*** Opening Records for this task ***

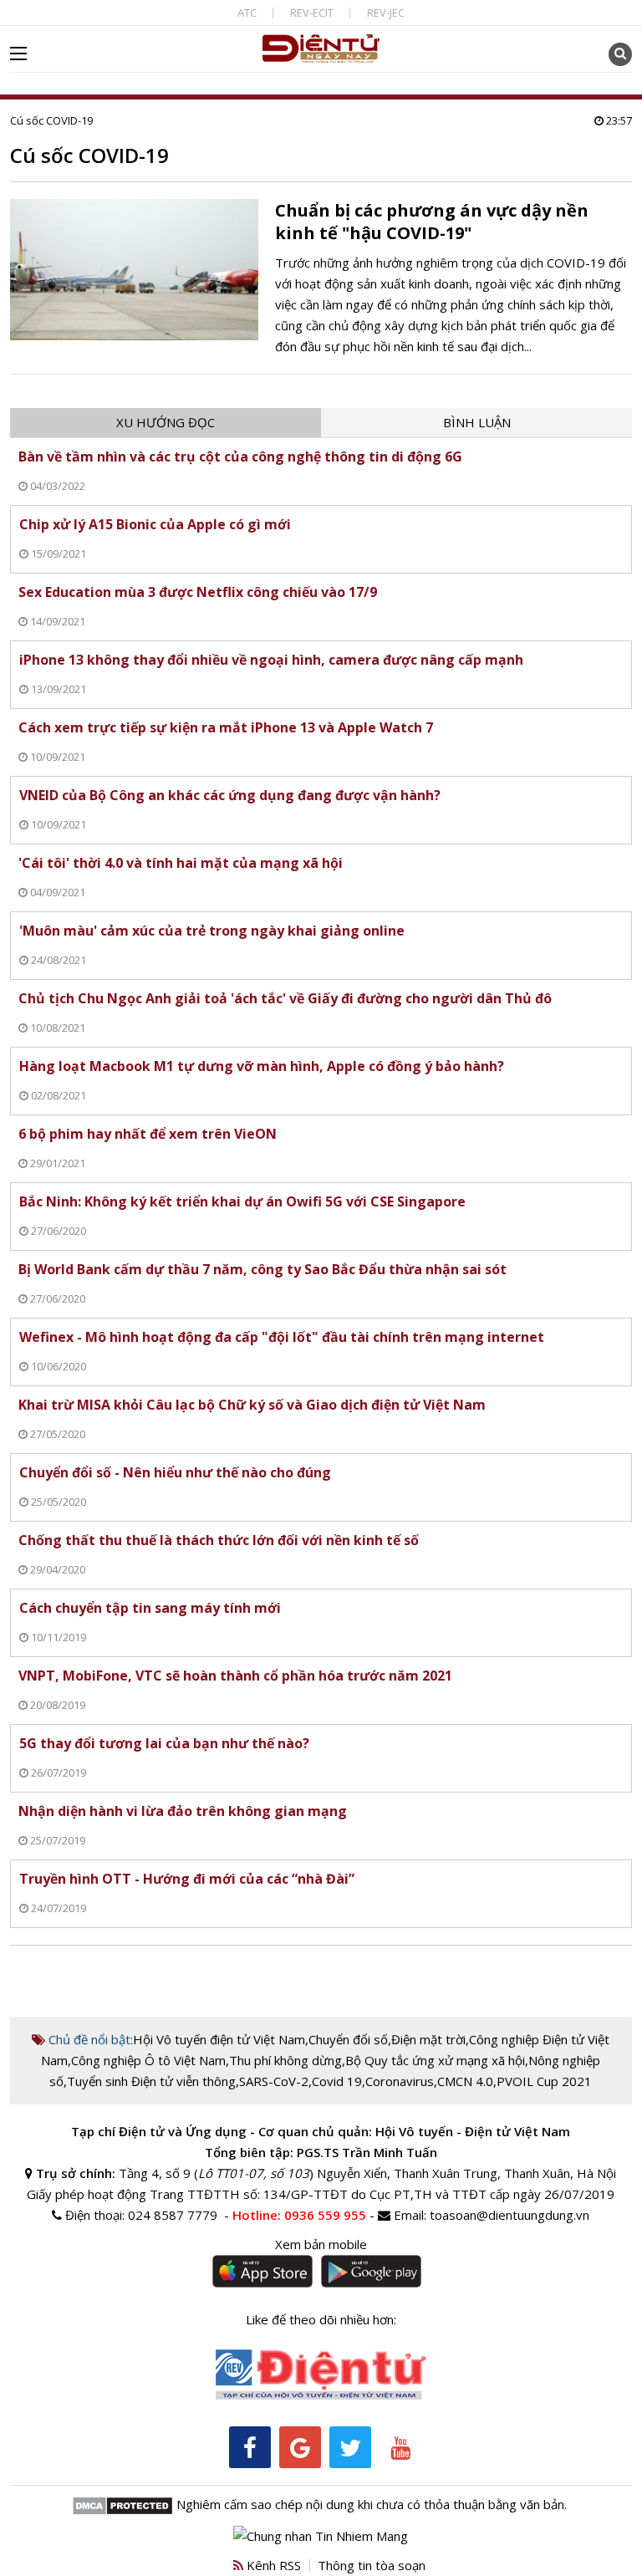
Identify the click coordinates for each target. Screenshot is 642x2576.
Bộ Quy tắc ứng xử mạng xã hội (435, 2060)
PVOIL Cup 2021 (544, 2081)
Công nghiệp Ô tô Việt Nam (148, 2060)
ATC (247, 12)
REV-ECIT (312, 12)
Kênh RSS (272, 2565)
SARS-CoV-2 (273, 2081)
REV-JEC (386, 12)
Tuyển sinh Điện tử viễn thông (151, 2081)
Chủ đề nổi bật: (89, 2039)
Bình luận (477, 422)
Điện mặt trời (428, 2039)
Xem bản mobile (321, 2244)
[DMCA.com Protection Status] (122, 2504)
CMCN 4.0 (465, 2081)
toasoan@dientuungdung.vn (509, 2214)
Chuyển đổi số (348, 2039)
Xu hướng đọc (165, 422)
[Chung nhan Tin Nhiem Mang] (320, 2534)
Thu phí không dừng (285, 2060)
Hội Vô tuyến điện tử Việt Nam (219, 2039)
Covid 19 (337, 2081)
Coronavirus (399, 2081)
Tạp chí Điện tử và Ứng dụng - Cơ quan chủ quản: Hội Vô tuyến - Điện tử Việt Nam (320, 2131)
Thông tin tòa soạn (371, 2565)
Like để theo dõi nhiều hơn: (321, 2319)
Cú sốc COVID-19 (51, 120)
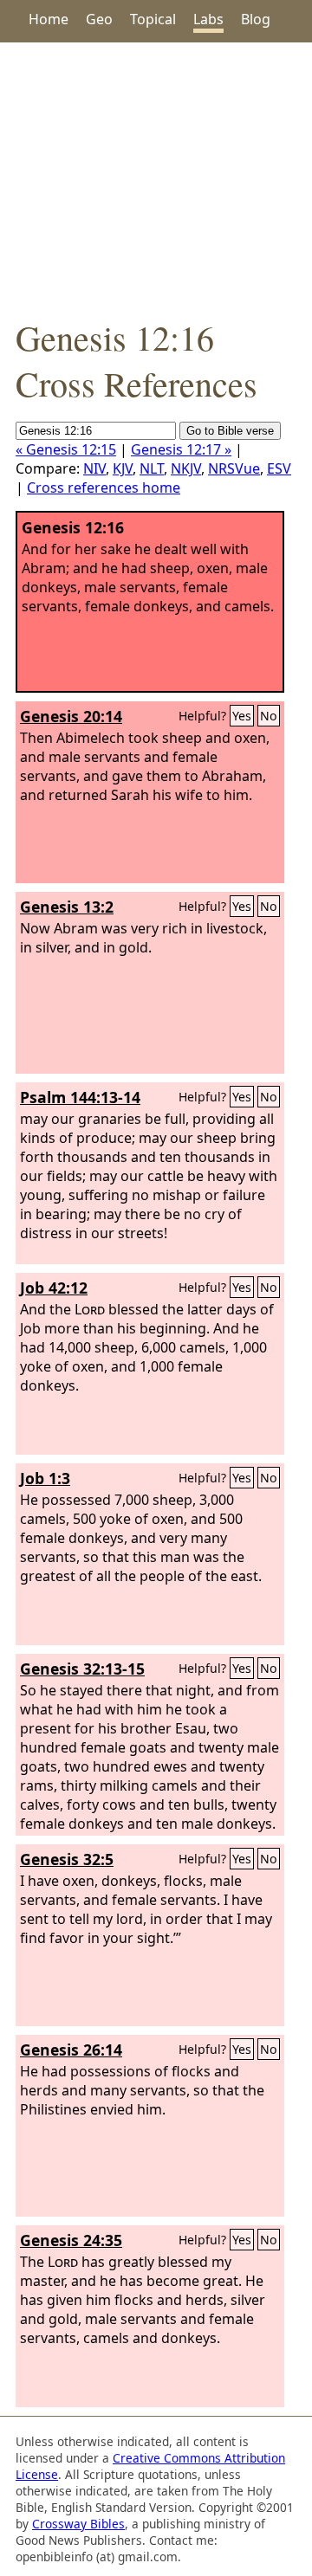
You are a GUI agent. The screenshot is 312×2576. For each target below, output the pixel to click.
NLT (152, 468)
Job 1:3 (45, 1478)
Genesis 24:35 (71, 2240)
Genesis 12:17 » (181, 449)
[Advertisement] (156, 178)
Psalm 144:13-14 (80, 1097)
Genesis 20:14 (71, 716)
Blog (255, 19)
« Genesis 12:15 (66, 449)
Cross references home (103, 487)
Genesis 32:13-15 (82, 1668)
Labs (208, 19)
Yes (241, 715)
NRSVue (234, 468)
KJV (123, 468)
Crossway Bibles (78, 2523)
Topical (153, 19)
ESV (279, 468)
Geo (99, 19)
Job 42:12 (54, 1287)
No (268, 715)
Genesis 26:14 (71, 2049)
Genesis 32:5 (67, 1859)
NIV (94, 468)
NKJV (186, 468)
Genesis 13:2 (67, 906)
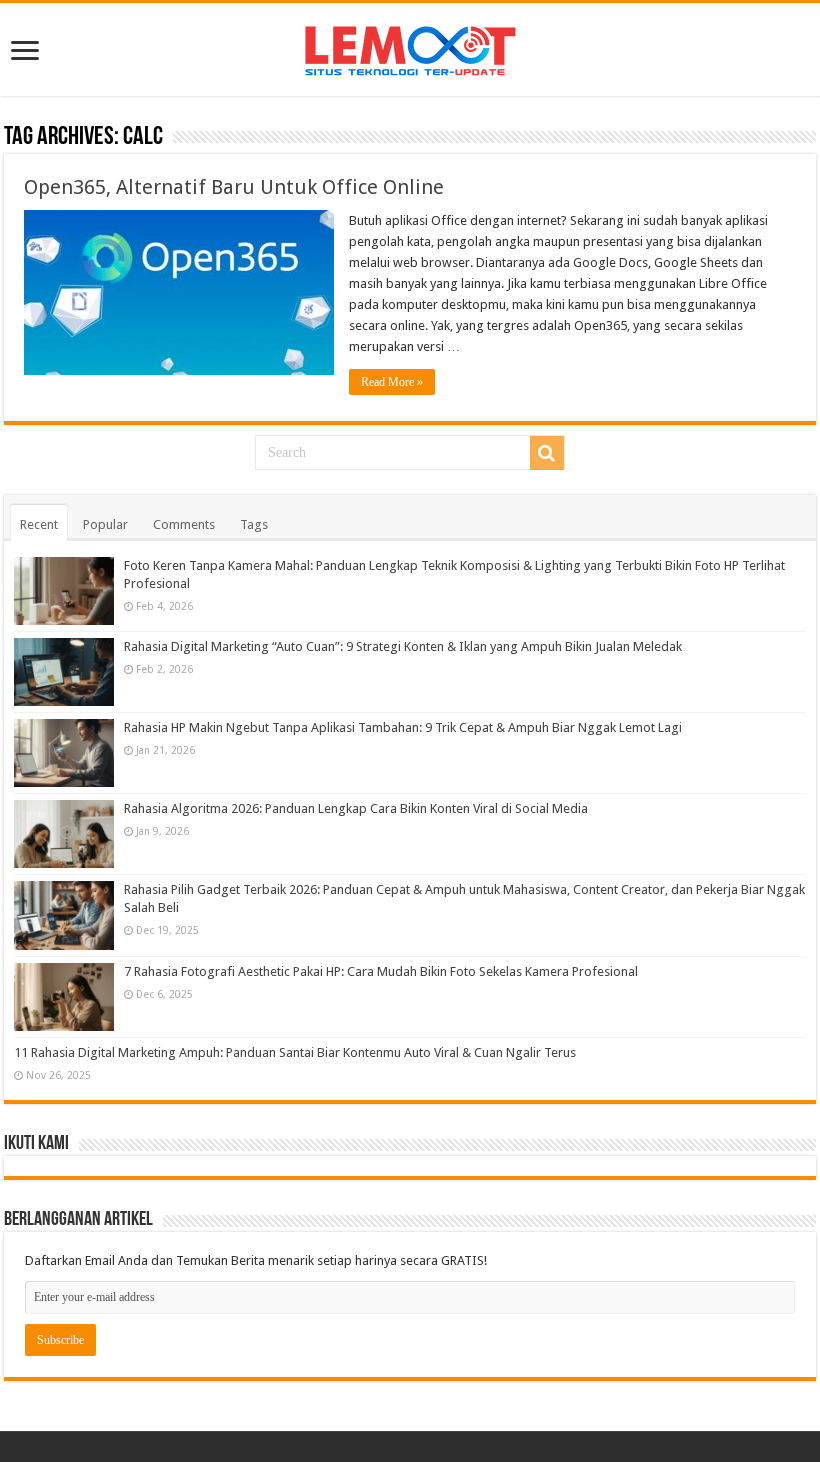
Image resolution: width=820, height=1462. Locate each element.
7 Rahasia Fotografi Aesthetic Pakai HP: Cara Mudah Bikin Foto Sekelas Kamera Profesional (381, 971)
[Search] (547, 453)
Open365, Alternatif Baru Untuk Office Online (234, 187)
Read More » (392, 382)
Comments (184, 524)
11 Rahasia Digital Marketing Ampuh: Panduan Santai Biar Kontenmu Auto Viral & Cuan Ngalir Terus (295, 1052)
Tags (254, 524)
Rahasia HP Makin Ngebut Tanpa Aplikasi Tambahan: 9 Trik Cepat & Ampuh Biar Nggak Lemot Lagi (403, 727)
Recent (39, 524)
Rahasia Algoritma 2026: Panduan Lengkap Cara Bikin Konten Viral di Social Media (356, 808)
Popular (105, 524)
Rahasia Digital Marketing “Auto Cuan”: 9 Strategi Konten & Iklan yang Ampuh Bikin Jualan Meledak (403, 646)
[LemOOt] (410, 47)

*** Closing Records for this task ***

▶ _Work instructions_
Those lines above that contain the string "Bikin" should be returned.

▶ _Output for this task_
7 Rahasia Fotografi Aesthetic Pakai HP: Cara Mudah Bikin Foto Sekelas Kamera Profesional (381, 971)
Rahasia Algoritma 2026: Panduan Lengkap Cara Bikin Konten Viral di Social Media (356, 808)
Rahasia Digital Marketing “Auto Cuan”: 9 Strategi Konten & Iklan yang Ampuh Bikin Jualan Meledak (403, 646)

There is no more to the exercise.